New Zealand academic

Chellie Margaret Spiller is a New Zealand academic and is of Māori descent and as of 2019 is a full professor at the University of Waikato.

==Academic career==

After a 2010 PhD titled 'How Māori cultural tourism businesses create authentic and sustainable well-being' at the University of Auckland, Spiller rose to full professor at the University of Waikato.

In 2011 Spiller was awarded a Fulbright New Zealand Senior Scholar Award to research indigenous business models for creating relational wellbeing in addition to wealth at Harvard University.

In 2015 she co-authored Wayfinding Leadership: Groundbreaking Wisdom for Developing Leaders with Hoturoa Barclay -Kerr and John Panoho.

In 2021 Spiller was among 24 Maori academics featured in the book "Nga Kete Matauranga: Maori Scholars at the Research Interface" by Jacinta Ruru and Waimarie Nikora. The featured academics share their personal journeys, revealing what being Maori has meant for them in their work.

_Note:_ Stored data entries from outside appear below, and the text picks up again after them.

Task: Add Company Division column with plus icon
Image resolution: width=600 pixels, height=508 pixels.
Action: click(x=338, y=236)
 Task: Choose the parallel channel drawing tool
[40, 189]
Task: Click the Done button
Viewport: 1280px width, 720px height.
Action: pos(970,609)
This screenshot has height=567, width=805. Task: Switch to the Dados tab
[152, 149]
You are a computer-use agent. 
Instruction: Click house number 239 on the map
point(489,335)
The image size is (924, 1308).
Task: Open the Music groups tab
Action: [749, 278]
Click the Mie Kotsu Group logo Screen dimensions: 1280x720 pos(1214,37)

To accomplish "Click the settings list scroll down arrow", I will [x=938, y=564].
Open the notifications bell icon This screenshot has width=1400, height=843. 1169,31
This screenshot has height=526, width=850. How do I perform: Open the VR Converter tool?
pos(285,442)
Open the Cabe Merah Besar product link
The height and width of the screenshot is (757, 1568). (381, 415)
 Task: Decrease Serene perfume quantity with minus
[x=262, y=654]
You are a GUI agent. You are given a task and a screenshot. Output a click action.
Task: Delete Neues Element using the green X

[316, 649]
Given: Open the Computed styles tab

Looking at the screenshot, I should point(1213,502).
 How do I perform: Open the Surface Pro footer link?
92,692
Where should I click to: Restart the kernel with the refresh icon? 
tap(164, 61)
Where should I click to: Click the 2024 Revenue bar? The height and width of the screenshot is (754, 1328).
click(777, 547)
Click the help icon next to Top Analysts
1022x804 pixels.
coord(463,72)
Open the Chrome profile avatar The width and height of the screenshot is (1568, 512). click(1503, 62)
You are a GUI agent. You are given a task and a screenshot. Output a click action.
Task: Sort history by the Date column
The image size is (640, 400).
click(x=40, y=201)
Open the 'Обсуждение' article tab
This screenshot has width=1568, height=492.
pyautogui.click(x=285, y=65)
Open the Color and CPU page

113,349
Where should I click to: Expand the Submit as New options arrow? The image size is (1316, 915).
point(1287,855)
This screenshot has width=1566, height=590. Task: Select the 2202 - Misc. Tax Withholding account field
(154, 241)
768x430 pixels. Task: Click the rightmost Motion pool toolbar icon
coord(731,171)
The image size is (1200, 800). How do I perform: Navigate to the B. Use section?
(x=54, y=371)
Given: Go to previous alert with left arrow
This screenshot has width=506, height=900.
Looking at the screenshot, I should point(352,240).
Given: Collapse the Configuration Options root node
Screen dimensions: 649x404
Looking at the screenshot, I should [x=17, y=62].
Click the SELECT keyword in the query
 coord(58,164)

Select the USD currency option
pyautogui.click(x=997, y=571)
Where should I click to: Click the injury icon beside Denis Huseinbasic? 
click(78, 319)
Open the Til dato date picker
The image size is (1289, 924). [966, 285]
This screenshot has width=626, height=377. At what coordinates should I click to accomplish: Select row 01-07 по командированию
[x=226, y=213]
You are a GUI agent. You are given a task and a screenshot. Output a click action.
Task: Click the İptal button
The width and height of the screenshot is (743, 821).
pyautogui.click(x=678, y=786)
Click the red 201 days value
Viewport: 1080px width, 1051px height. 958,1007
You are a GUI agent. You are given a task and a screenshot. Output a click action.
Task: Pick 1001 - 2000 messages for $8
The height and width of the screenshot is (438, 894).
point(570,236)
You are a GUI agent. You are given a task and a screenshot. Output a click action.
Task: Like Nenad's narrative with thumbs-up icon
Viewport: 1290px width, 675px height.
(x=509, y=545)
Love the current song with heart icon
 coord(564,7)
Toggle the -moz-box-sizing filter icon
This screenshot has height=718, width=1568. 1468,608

In 2022 Spiller was appointed as a Leader-in-Residence with the Atlantic Institute, University of Oxford to develop a global leadership programme for catalysts of change. Working with a group of Foundational Storytellers she produced a book "The Catalysts Way: A Handbook for people who want to help change the world". She was appointed as a Fellow with the International Leadership Association. In 2022 Spiller was also appointed to the Marsden Council as a member, and convener of the EHB Panel.

== Selected works ==
- Spiller, Chellie, Ljiljana Erakovic, Manuka Henare, and Edwina Pio. "Relational well-being and wealth: Māori businesses and an ethic of care." Journal of Business Ethics 98, no. 1 (2011): 153–169.
- Spiller, Chellie, Edwina Pio, Lijijana Erakovic, and Manuka Henare. "Wise up: Creating organizational wisdom through an ethic of Kaitiakitanga." Journal of Business Ethics 104, no. 2 (2011): 223–235.
- Ladkin, Donna, and Chellie Spiller, eds. Authentic leadership: Clashes, convergences and coalescences. Edward Elgar Publishing, 2013.
- Intezari, Ali, Chellie Spiller, and Shih-ying Yang, eds. Practical wisdom, leadership and culture: Indigenous, Asian and Middle-Eastern perspectives. Routledge, 2020.
- Spiller, Chellie, Hoturoa Barclay-Kerr, and John Panoho. Wayfinding leadership: Ground-breaking wisdom for developing leaders. Huia Publishers, 2015.
- Spiller, C., Maunganui Wolfgramm, R., Henry, E., & Pouwhare, R. Paradigm warriors: Advancing a radical ecosystems view of collective leadership from an Indigenous Māori perspective. Human Relations, 73(4), (2020) 516–543.
- Spiller, Chellie. "‘I AM’: Indigenous consciousness for authenticity and leadership." Leadership 17.4 (2021): 491–496.